● **Activity**: Where the records below show a line containing "ChimneyRx Brushable Masonry", start copying; end with the line containing "[Local news in Bradford Today] (621, 1337)", and copy it too.

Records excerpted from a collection
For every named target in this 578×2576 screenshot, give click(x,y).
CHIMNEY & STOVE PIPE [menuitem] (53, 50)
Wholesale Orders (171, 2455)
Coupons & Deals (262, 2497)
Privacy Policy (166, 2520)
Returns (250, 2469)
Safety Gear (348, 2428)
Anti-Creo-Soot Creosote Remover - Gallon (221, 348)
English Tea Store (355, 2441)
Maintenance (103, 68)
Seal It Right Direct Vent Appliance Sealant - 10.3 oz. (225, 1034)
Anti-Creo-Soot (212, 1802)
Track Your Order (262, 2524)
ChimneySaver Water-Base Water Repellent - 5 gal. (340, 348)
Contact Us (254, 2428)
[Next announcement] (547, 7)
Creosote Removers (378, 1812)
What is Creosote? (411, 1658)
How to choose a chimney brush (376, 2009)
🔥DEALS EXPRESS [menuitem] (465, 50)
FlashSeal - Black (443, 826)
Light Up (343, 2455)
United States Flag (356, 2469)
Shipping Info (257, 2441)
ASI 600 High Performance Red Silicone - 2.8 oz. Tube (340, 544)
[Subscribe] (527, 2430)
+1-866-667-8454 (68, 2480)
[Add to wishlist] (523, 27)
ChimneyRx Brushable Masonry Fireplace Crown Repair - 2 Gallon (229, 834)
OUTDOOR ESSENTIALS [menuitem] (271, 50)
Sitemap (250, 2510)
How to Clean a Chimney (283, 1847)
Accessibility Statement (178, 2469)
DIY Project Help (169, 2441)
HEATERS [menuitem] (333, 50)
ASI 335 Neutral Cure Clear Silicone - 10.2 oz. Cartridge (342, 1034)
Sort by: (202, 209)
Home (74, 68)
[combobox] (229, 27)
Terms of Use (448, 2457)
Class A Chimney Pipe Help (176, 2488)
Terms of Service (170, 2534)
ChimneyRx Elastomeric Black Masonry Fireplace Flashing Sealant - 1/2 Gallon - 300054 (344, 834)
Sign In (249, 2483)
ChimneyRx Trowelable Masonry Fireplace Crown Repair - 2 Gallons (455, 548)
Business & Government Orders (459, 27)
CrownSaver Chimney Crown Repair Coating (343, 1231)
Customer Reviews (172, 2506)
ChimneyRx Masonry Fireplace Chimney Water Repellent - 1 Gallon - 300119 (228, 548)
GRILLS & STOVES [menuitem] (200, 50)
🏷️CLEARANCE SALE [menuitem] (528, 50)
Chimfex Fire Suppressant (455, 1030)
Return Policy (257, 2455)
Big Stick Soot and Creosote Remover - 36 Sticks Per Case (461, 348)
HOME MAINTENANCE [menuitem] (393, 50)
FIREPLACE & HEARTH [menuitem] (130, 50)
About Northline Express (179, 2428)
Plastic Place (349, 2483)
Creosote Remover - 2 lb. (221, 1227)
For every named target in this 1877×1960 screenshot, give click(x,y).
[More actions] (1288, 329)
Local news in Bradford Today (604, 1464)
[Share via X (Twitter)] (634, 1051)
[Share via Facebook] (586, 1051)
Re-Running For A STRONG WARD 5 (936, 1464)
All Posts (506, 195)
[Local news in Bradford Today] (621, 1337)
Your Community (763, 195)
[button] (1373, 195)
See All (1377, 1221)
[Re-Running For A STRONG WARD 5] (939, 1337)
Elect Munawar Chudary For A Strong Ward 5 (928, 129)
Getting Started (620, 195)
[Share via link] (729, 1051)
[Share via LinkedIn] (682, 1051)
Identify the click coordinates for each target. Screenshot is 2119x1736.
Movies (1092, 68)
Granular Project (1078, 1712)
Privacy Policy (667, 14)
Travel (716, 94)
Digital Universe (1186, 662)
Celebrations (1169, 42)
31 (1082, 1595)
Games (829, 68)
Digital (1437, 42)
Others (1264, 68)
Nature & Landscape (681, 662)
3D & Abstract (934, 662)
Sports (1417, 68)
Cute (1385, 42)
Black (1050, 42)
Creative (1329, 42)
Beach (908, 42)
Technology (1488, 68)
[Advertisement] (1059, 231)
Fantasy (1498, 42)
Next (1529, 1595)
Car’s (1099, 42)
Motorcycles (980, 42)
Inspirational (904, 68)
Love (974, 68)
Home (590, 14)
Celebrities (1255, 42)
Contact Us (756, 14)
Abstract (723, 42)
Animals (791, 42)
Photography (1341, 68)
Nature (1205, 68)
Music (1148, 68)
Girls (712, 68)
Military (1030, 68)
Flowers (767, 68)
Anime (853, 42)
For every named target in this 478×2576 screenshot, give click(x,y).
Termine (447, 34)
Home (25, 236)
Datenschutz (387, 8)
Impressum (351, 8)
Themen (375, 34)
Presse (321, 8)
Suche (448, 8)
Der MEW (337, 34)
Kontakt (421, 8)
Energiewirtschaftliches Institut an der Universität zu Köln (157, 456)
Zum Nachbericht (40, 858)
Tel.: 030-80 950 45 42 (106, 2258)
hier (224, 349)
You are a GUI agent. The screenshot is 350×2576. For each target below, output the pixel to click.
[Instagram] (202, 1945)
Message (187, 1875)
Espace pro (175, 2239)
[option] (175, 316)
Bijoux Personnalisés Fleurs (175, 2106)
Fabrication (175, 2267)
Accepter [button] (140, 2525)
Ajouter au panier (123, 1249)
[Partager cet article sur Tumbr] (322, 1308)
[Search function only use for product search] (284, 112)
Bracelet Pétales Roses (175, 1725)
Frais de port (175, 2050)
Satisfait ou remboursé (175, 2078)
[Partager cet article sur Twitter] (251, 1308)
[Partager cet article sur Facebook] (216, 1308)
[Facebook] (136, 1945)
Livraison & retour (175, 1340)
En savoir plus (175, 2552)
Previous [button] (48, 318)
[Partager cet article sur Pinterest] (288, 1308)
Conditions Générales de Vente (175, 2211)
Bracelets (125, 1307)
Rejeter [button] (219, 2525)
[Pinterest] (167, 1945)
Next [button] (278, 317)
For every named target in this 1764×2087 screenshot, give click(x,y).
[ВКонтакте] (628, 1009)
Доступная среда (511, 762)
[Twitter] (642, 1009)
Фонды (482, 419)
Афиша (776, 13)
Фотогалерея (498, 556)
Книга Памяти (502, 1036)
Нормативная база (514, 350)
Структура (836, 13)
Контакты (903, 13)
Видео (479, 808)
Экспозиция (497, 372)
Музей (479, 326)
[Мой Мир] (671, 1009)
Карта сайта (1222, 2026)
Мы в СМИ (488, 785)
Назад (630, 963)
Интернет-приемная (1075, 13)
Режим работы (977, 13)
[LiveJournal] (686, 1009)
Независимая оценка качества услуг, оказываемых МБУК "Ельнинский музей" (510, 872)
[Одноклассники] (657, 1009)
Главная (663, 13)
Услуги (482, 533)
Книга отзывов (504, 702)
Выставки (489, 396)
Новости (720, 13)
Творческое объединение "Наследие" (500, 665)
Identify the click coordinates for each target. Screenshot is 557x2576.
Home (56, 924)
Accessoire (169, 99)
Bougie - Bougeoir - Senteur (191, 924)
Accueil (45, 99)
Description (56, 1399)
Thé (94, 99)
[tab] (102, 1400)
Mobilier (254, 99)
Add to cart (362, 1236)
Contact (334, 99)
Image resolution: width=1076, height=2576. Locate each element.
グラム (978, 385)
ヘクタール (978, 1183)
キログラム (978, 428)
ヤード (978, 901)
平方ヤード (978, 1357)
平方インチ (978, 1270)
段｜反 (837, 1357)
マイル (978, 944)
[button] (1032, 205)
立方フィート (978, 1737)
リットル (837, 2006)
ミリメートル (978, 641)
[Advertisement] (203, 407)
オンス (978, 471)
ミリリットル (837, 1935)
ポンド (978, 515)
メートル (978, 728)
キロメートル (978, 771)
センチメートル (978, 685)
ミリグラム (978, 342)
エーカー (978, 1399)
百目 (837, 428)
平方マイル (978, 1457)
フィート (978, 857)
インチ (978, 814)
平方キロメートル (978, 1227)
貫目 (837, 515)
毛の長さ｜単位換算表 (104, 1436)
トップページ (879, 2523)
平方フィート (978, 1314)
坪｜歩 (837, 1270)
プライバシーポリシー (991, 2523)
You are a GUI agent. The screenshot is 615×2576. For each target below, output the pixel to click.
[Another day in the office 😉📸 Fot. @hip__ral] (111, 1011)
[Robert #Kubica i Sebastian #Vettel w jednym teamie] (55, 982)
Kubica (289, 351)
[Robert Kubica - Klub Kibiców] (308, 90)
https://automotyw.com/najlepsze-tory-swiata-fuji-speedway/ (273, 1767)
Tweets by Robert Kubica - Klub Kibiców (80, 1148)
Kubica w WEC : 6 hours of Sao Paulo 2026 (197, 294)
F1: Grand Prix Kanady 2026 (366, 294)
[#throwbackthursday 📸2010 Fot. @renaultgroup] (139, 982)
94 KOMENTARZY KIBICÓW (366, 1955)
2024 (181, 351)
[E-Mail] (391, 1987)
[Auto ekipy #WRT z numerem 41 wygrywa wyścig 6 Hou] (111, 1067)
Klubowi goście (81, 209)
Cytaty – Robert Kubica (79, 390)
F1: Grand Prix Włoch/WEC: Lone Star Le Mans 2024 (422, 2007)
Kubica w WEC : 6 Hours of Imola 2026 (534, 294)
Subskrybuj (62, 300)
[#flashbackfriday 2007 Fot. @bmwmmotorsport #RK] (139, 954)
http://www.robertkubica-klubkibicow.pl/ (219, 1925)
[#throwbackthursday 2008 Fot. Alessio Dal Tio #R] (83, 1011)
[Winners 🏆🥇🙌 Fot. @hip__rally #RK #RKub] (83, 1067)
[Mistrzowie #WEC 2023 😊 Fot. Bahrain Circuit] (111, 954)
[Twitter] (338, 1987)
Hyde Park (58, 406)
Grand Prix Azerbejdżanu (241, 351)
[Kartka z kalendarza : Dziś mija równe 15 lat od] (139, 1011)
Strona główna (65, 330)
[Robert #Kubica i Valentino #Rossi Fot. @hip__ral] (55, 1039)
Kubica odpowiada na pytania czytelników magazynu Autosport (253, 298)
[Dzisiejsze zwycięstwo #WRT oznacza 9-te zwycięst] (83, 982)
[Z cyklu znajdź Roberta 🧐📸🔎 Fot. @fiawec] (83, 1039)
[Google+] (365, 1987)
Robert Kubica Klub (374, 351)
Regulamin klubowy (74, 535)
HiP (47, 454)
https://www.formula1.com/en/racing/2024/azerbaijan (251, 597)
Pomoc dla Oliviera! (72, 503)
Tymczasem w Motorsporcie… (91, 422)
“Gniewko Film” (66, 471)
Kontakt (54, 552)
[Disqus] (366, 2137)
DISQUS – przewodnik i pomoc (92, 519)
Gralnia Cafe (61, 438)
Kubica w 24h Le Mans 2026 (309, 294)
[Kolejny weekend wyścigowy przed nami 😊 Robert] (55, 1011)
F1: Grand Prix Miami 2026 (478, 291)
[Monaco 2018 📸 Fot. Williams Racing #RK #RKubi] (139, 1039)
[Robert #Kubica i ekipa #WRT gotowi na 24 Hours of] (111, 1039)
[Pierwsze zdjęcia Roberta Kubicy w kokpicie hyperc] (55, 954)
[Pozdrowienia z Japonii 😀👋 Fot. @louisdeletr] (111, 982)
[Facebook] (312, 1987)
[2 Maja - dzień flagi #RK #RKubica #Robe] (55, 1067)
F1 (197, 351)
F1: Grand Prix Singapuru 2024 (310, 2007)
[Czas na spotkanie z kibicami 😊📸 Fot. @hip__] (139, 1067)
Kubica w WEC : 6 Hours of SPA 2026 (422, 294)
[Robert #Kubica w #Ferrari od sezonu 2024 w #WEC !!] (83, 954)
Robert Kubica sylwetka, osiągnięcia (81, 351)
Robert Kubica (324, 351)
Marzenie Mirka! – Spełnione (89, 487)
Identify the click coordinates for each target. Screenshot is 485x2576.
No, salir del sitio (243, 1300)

● **Task answer**:
ChimneyRx Brushable Masonry Fireplace Crown Repair - 2 Gallon (229, 834)
OUTDOOR ESSENTIALS [menuitem] (271, 50)
Sitemap (250, 2510)
How to Clean a Chimney (283, 1847)
Accessibility Statement (178, 2469)
DIY Project Help (169, 2441)
HEATERS [menuitem] (333, 50)
ASI 335 Neutral Cure Clear Silicone - 10.2 oz. Cartridge (342, 1034)
Sort by: (202, 209)
Home (74, 68)
[combobox] (229, 27)
Terms of Use (448, 2457)
Class A Chimney Pipe Help (176, 2488)
Terms of Service (170, 2534)
ChimneyRx Elastomeric Black Masonry Fireplace Flashing Sealant - 1/2 Gallon - 300054 (344, 834)
Sign In (249, 2483)
ChimneyRx Trowelable Masonry Fireplace Crown Repair - 2 Gallons (455, 548)
Business & Government Orders (459, 27)
CrownSaver Chimney Crown Repair Coating (343, 1231)
Customer Reviews (172, 2506)
ChimneyRx Masonry Fireplace Chimney Water Repellent - 1 Gallon - 300119 (228, 548)
GRILLS & STOVES [menuitem] (200, 50)
🏷️CLEARANCE SALE [menuitem] (528, 50)
Chimfex Fire Suppressant (455, 1030)
Return Policy (257, 2455)
Big Stick Soot and Creosote Remover - 36 Sticks Per Case (461, 348)
HOME MAINTENANCE [menuitem] (393, 50)
FIREPLACE & HEARTH [menuitem] (130, 50)
About Northline Express (179, 2428)
Plastic Place (349, 2483)
Creosote Remover - 2 lb. (221, 1227)
For every named target in this 1877×1960 screenshot, give click(x,y).
[More actions] (1288, 329)
Local news in Bradford Today (604, 1464)
[Share via X (Twitter)] (634, 1051)
[Share via Facebook] (586, 1051)
Re-Running For A STRONG WARD 5 (936, 1464)
All Posts (506, 195)
[Local news in Bradford Today] (621, 1337)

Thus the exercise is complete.